加工装置の操作は分かっていても、加工装置内部のレーザ光をレーザ発振器から加工点まで伝送してくれる光学系の中身や機能を知らないからだ。
レーザ光をただただ伝送するだけであれば光学系はレンズ1枚で十分だが、ほとんどの光学系はそうはなっておらず、複数のミラーとレンズに偏光素子、パワーメータやビームプロファイラにアッテネータなど電気的に制御する光学機器も組み込まれている。
光学系保護や作業者の安全のため、レーザ光が通る光路にはホコリなどが入ったりしないようにカバーをつけることもある。

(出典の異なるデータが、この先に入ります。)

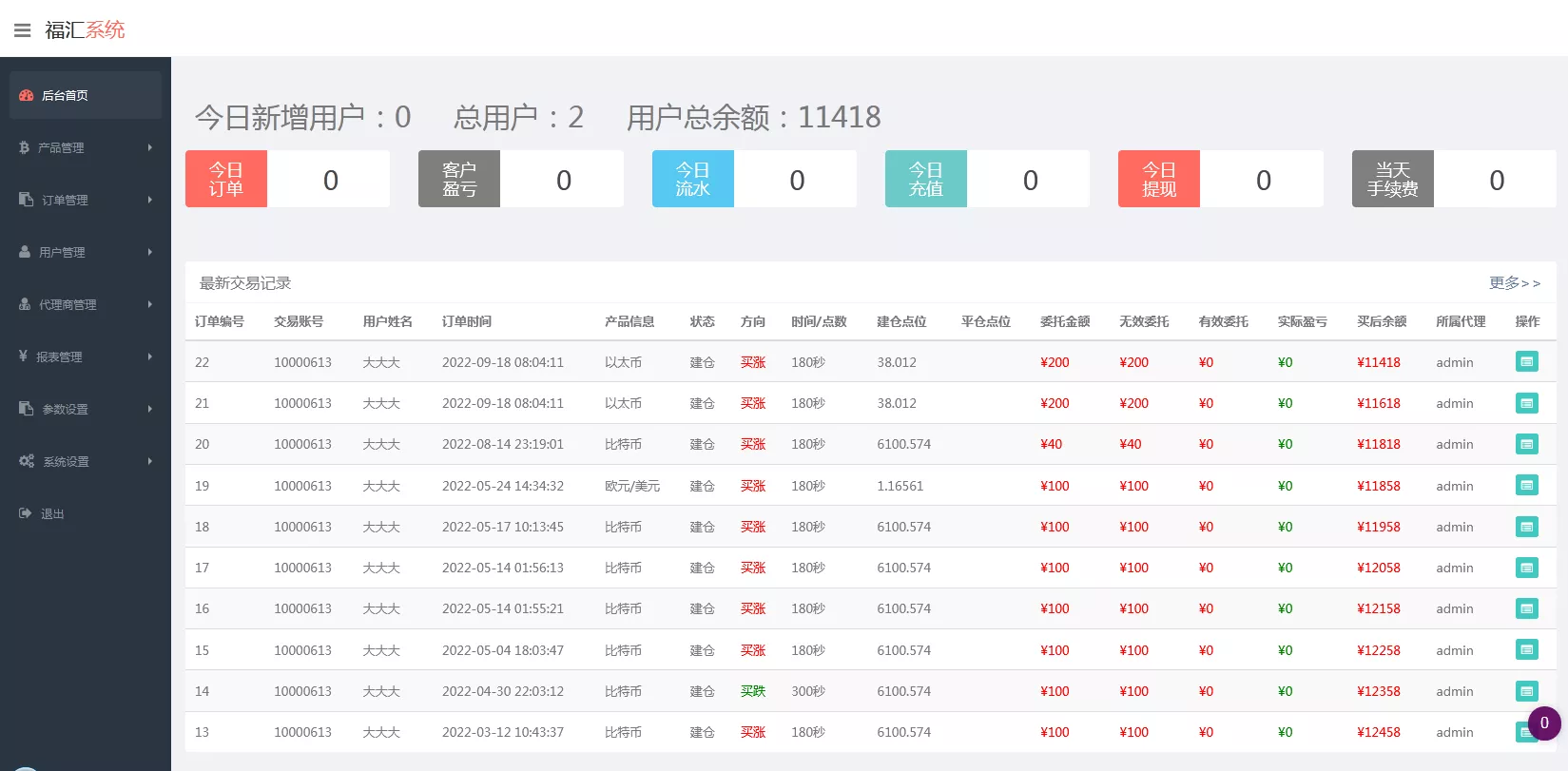Click the gears icon for 系统设置
1568x771 pixels.
(x=27, y=461)
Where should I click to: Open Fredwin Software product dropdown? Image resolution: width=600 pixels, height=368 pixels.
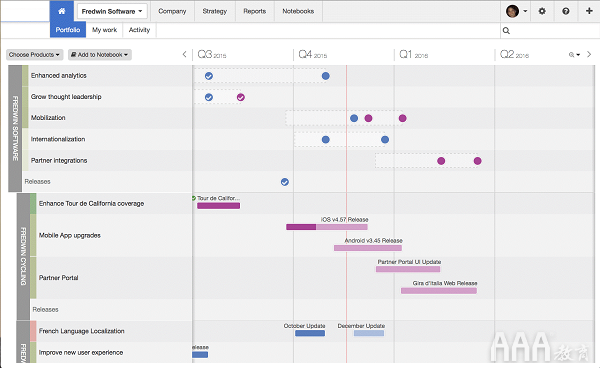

センシティブな加工をする場合には、光路のパージや真空化、ミラーやレンズの温度安定化のための冷却機能をつけることを検討する。
量産装置であれば、光軸が多少ずれても自動で光学系調整をしてくれるオートアライメント機能だってつけることもある。
全部つければフルアーマー化したRX-78-7なみにコテコテの光学系になり、結果として抜群な加工安定性を発揮してくれるが、その分コストも上がるし、作れる会社や有識者も限られる。
そして光学素子や光学機器が増えれば増えるほど、もともとのレーザ発振器から出力されるレーザの出力は減衰していく。
強くするためにフルアーマー化したら、ジェネレータ出力が足りなくなってビーム兵器が使えなくなるからジェネレータを大型化し、重量増加で機動性が下がるのを補うために追加のバーニアやスラスターをつけなければいけなくなるという、永遠に終わらないサイクルに突入する。
そのためMSも光学系も目的を明確にしないといけない。
レーザで鉄板をシンプルに切断することと、内部にリチウムが入った電池缶を貫通することなく封止するセンシティブなレーザ溶接を24時間365日安定して続けることでは、光学系に必要な機能は大きく異なる。
24時間365日の安定稼働を求められるのであれば、故障しにくく安定稼働するレーザ発振器を選定し、光学系にはパワーメータやビームプロファイラは不可欠だ。
鉄板のレーザ切断を簡単な加工というのではなく、目的に合わせてレーザ発振器の選定と光学系の設計をすることが重要なのだ。
レーザ加工を産業で活用してもらうためには、それぞれの用途に適した機能とコストが当然のように求められる。
鉄板の切断は、レーザ以外にも実現できる加工方法はたくさんある。
ライバルが多いのだ。
しかも市場はほぼできあがっている。
その市場で後発のレーザが戦うためには、切断面の美しさよりもコスパで勝たねばならない。
バッテリー缶の封止溶接だって、今はレーザ溶接だがこの先は分からない。
レーザが主役であることは変わらないでほしいが、レーザの中でもライバル関係は存在する。
同じアナハイム製のMSであるνガンダムとサザビーが敵対するのと同様、レーザ発振器の種類の違いで競合する場合もあるのだ。
光学系は目的とレーザ発振器に合わせて、常に最適化を要求される。
まさに職人レベルの技術と学者レベルの知識が必要とされるのだ。
もう少し注目して見てみてもよいのではないだろうか。